Dat is ook waar. WTV, de zender in mijn regio, heeft aan het einde van de jaren negentig een prijs gekregen van de Koning Boudewijnstichting voor de bevordering van een positieve beeldvorming van allochtonen in West-Vlaanderen. Ze kunnen inderdaad door middel van diverse programma's positief bijdragen tot inburgering. Zo kunnen ze ondersteunend werken op het vlak van taallessen, inburgeringscursussen, enzovoort.

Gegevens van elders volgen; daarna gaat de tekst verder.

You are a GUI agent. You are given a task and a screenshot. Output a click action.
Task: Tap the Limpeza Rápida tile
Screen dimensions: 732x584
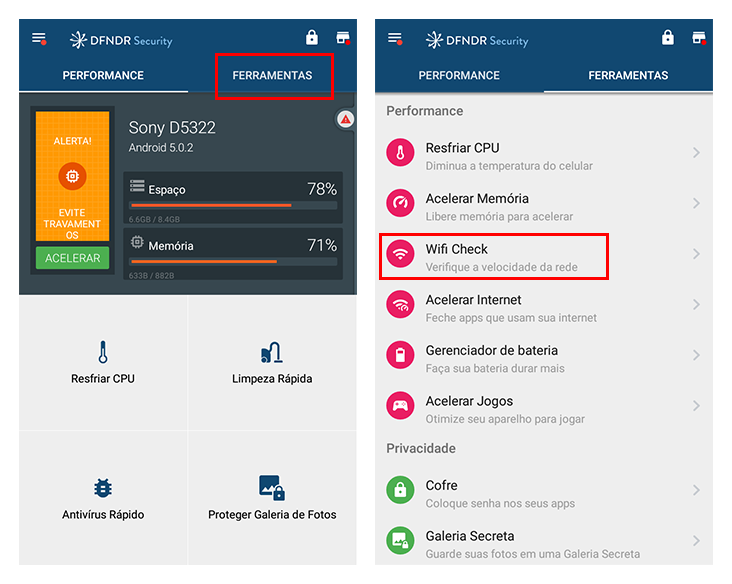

Misschien vinden we het te verregaand dat de regionale televisie dat doet. Ze zijn zelf echter geen vragende partij, en hebben alleen een aanbod gedaan. Dat is een buitengewone situatie. Moeten we ons terughoudend opstellen als de regionale televisie de overheid voorstelt een overeenkomst te maken met een mediagroep? In zekere zin wel, maar anderzijds zijn er vroeger ook al afspraken gemaakt met de commerciële en de openbare omroep, bijvoorbeeld op het vlak van sport en ondernemen. Daarbij zijn ook contracten en betaalde overeenkomsten gesloten om bepaalde ideeën en vormen voor te stellen aan de samenleving.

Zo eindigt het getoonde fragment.